Needed from the data below: every line from the one with "Given: Click the DOMAIN field in the toolbar" up to and including the one with "Click the men's", repeated exactly and with nothing else.

= Dataset records =
• • • • •

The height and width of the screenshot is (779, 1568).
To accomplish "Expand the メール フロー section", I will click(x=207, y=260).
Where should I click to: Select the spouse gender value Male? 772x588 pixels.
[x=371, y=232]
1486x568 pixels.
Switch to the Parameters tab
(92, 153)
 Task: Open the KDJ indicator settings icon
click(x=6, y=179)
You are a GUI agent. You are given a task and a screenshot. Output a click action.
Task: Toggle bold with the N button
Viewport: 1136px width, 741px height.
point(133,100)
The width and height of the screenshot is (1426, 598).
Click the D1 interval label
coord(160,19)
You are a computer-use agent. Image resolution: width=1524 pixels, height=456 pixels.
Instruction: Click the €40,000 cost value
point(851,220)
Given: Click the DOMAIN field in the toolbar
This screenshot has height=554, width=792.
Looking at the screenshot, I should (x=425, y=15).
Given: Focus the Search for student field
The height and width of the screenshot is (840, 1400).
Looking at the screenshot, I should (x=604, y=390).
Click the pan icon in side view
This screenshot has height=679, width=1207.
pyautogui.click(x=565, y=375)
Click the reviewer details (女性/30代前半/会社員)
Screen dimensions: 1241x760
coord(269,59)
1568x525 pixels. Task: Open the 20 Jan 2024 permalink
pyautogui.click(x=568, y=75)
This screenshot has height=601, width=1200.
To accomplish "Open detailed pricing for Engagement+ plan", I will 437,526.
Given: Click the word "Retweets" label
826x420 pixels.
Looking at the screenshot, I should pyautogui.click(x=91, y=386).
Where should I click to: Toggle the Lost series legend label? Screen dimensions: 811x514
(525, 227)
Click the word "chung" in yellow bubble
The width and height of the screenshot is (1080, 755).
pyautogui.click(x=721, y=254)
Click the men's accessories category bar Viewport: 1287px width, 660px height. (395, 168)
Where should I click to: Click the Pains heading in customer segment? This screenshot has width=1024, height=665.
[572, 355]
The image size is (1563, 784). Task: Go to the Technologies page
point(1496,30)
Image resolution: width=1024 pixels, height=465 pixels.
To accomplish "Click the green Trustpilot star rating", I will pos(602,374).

• • • • •

= Exercise result =
Given: Click the DOMAIN field in the toolbar
This screenshot has height=554, width=792.
Looking at the screenshot, I should (x=425, y=15).
Given: Focus the Search for student field
The height and width of the screenshot is (840, 1400).
Looking at the screenshot, I should (x=604, y=390).
Click the pan icon in side view
This screenshot has height=679, width=1207.
pyautogui.click(x=565, y=375)
Click the reviewer details (女性/30代前半/会社員)
Screen dimensions: 1241x760
coord(269,59)
1568x525 pixels. Task: Open the 20 Jan 2024 permalink
pyautogui.click(x=568, y=75)
This screenshot has height=601, width=1200.
To accomplish "Open detailed pricing for Engagement+ plan", I will 437,526.
Given: Click the word "Retweets" label
826x420 pixels.
Looking at the screenshot, I should pyautogui.click(x=91, y=386).
Where should I click to: Toggle the Lost series legend label? Screen dimensions: 811x514
(525, 227)
Click the word "chung" in yellow bubble
The width and height of the screenshot is (1080, 755).
pyautogui.click(x=721, y=254)
Click the men's accessories category bar Viewport: 1287px width, 660px height. (395, 168)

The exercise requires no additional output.